» **Bacaan**:
___

Duhai… Maha Suci Engkau wahai Allah swt yang mengizinkan hamba pendosa ini kembali bertatap muka, mendapat wejangan, bahkan 1 pesawat dengan beliau dengan kesempatan berbincang yang cukup lama.
Lalu hamba akan menghadap pula hamba yang paling kau cintai, Sayyidina Muhammad saw, kota Madinah yang penuh sejarah keluhuran, berziarah dan mendekatkan tubuh ini hingga berjarak beberapa meter saja dari jasad Rasul saw, jasad Sayyidina Abubakar Shiddiq ra, jasad Sayyidina Umar ra, lalu menuju pemakaman Baqi’ yang selalu sering diziarahi Rasul saw dimasa hidup beliau saw, yang dimakamkan banyak para sahabat dari Muhajirin dan Anshar, bahkan Putri Rasul saw tercinta, Sayyidah Fatimah Azzahra ra. Juga banyak jasad Ahlu Badr dan Ahlul Uhud.
Lalu menuju Miiqat dan menggunakan Ihram, untuk menunaikan ibadah Umrah di Makkah Almukarramah, dengan tawaf, melewati langkah langkah Nabi Ibrahim as dan Nabi Ismail as ketika keduanya membangun ka’bah. Lalu sa'i dari bukit Shafa menuju Marwa sebanyak tujuh kali hingga berakhir di Shafa, mengikuti langkah Siti Hajar as, yang bersabar atas perintah Allah swt untuk menjaga putranya yang masih kecil di tengah lembah Makkkah yang belum dihuni siapapun, ditinggalkan oleh suaminya yaitu Nabi Ibrahim as yang diperintahkan menuju Palestina, lalu sekembalinnya Nabi Ibrahim as ke Makkah, putranya yaitu nabi Ismail as sudah dewasa, dan Siti Sarah as sudah lama wafat.
Lalu tahallul, menggunting sedikit rambut, lalu bersiap-siap meninggalkan Makkah menuju Jeddah, dan menuju kota Tarim Hadramaut, berziarah pada Imam Ahmad Almuhajir, Imam Faihil Muqaddam, Imam Abdurrahman Assegaf bin Muhammad Mauladdawiilah, Imam Abdullah bin Alwi Alhaddad, Imam Abdullah Alaidrus, Imam Fakhrul Wujud Abubakar bin Salim, dan para imam imam arif billah disana. Lalu kembali ke indonesia.
Kami tiba tiba di Bandara Dubai pkl 05.30 waktu Dubai. Kami melakukan shalat subuh berjamaah. Lalu di bandara yang sangat luas itu kami terus menuju Terminal 1. Dari posisi kedatangan kami di terminal 3, kami berjalan kaki sekitar 1 km dari jauhnya jarak, hingga kami sudah berada di pintu (Gate) 15, tempat penumpang Egypt Air akan boarding menuju pesawat tujuan Kairo.

___

» **Cuplikan Data**:
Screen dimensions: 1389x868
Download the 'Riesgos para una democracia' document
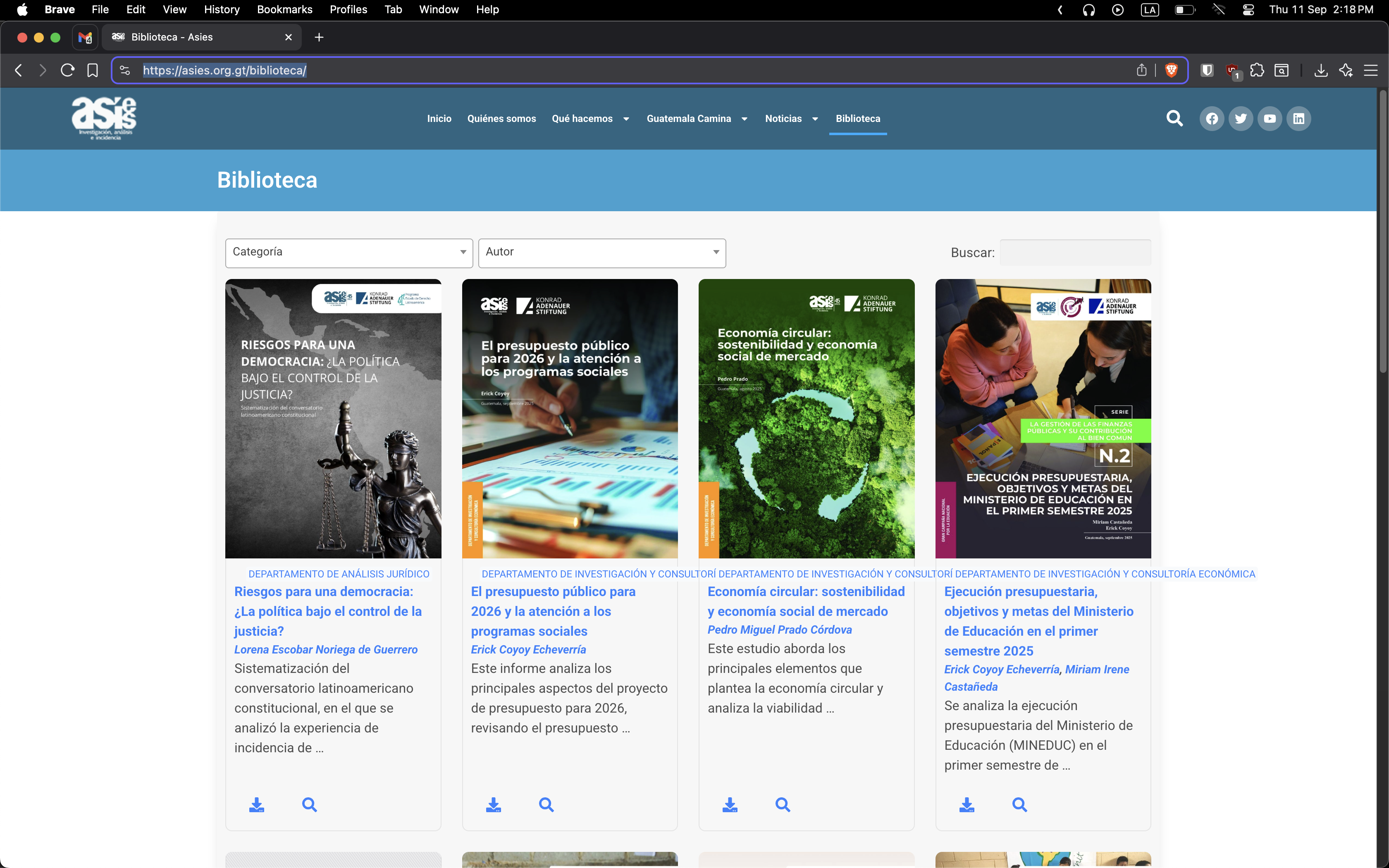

___

» **Rumusan Soal**:
Tentukan apakah tiap pernyataan berikut sesuai dengan bacaan tentang perjalanan umrah dan ziarah di atas. Jawab ya atau tidak untuk masing-masing, lalu kutip dengan persis kata-kata bacaan yang menjadi penentunya.
1. Rombongan tiba di Bandara Dubai pukul 05.30 waktu Dubai.
2. Sa'i dilakukan dari bukit Marwa menuju Shafa dan berakhir di Marwa.
3. Tahallul dilakukan dengan mencukur habis rambut.

» **Jawaban Latihan**:
1. Ya. "Kami tiba tiba di Bandara Dubai pkl 05.30 waktu Dubai."
2. Tidak. "Lalu sa'i dari bukit Shafa menuju Marwa sebanyak tujuh kali hingga berakhir di Shafa"
3. Tidak. "Lalu tahallul, menggunting sedikit rambut"